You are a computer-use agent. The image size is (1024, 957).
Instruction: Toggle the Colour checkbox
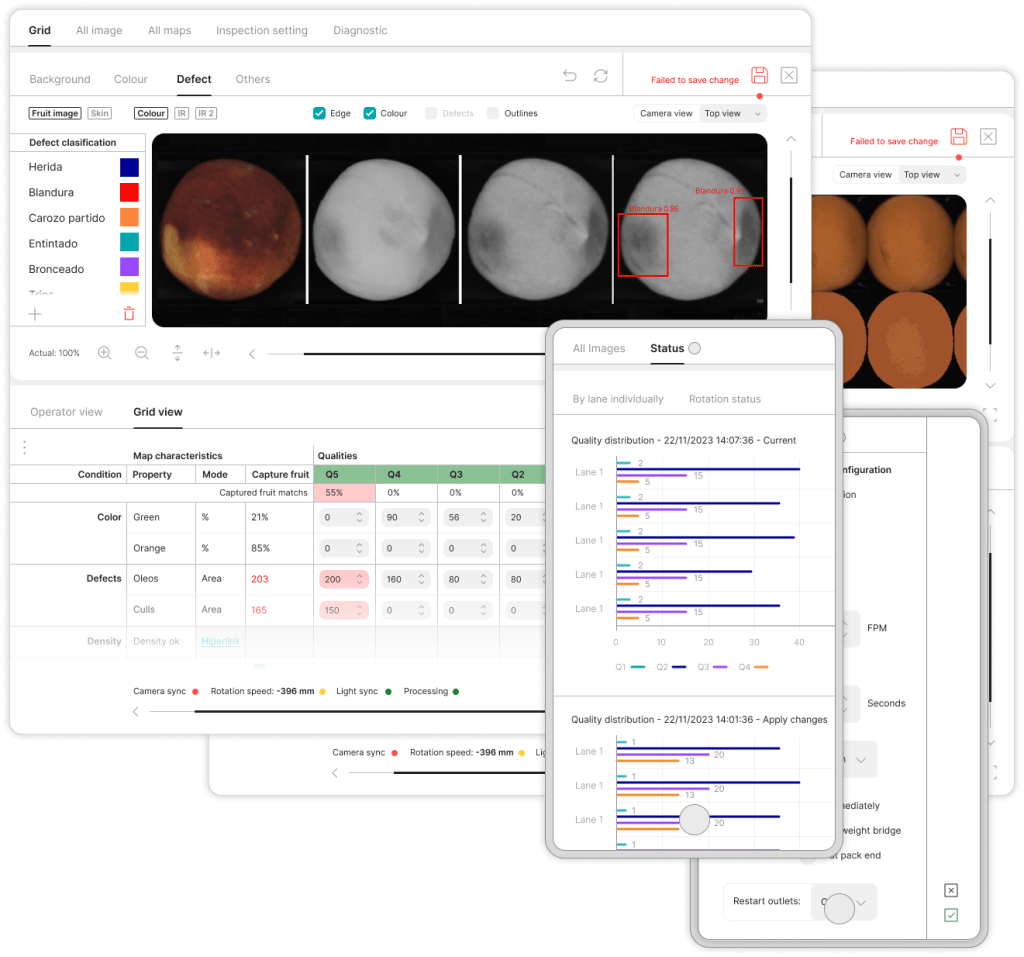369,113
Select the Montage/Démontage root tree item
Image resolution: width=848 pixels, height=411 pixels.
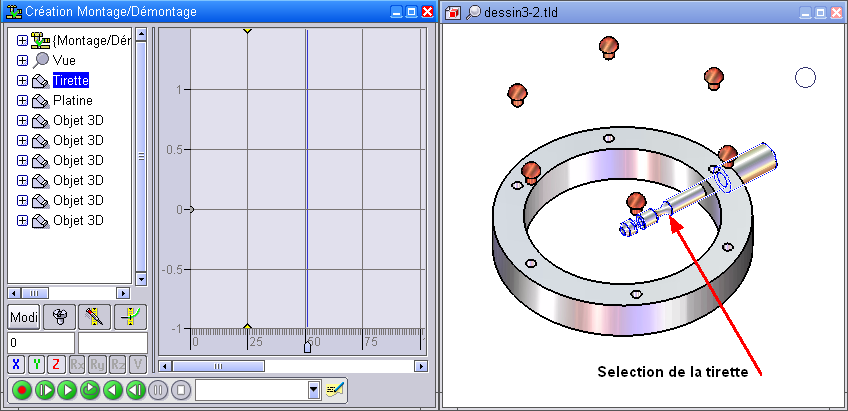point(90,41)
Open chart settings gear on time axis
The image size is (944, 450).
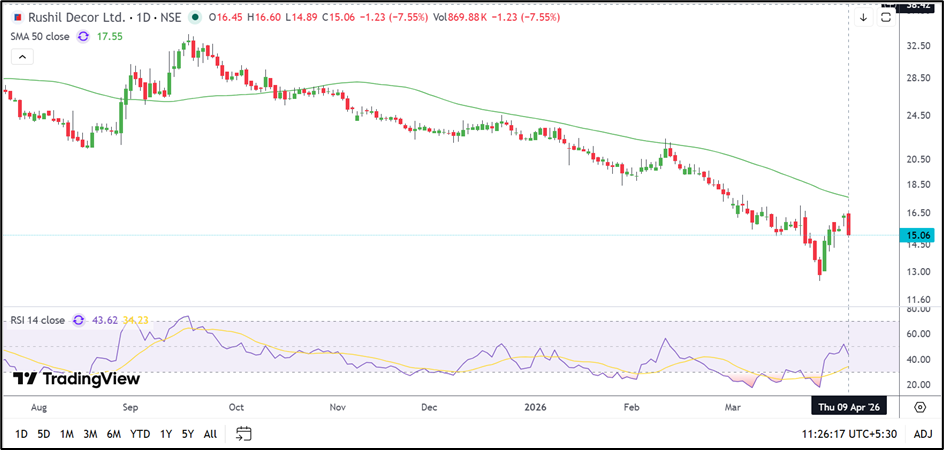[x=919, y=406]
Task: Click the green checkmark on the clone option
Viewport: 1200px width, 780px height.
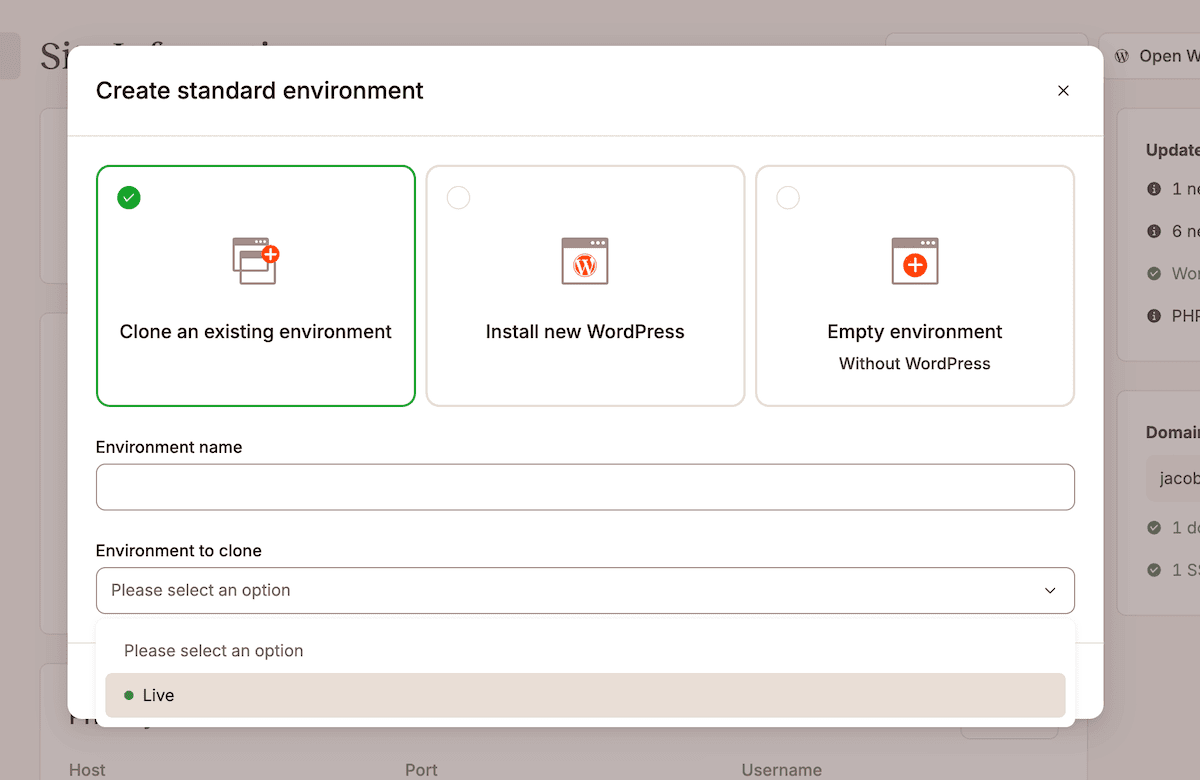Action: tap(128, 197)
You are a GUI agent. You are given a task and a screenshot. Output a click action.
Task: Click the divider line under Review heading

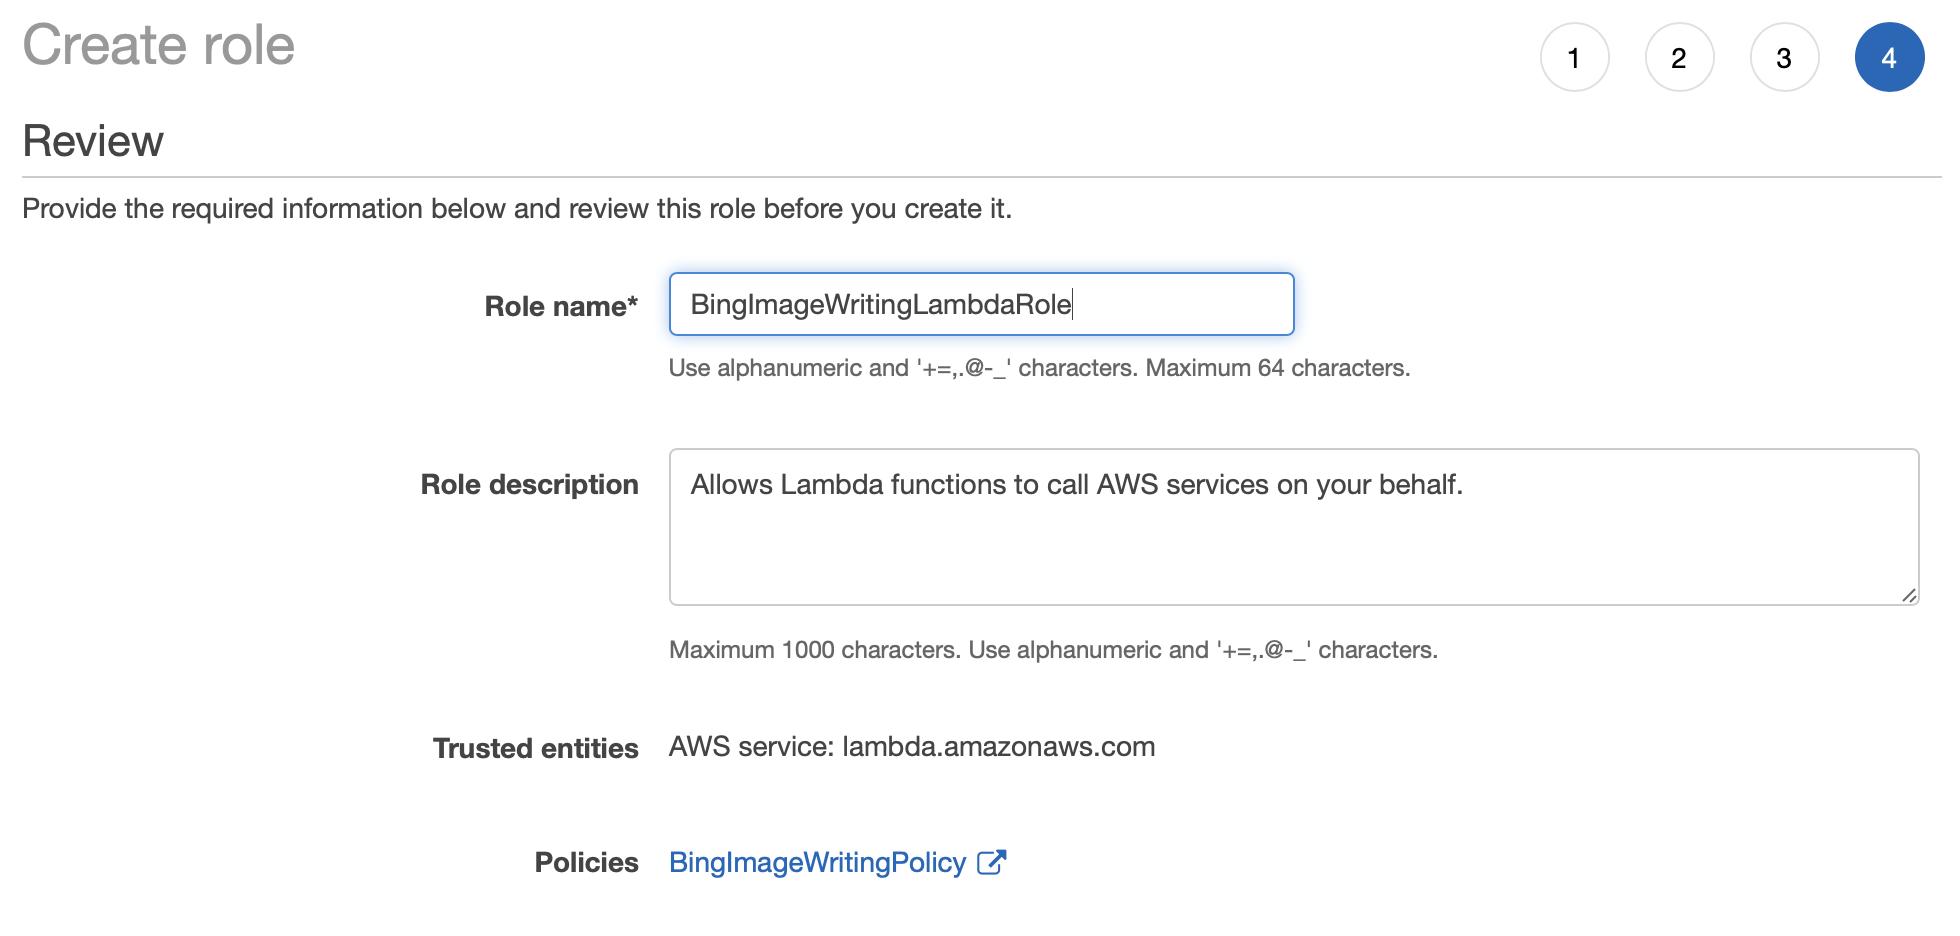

■ WHAT THE EXERCISE ASKS ■
Tally up the lines holding the string "agent" in the data above, and respond with nothing but the number.

■ EXPECTED OUTPUT ■
2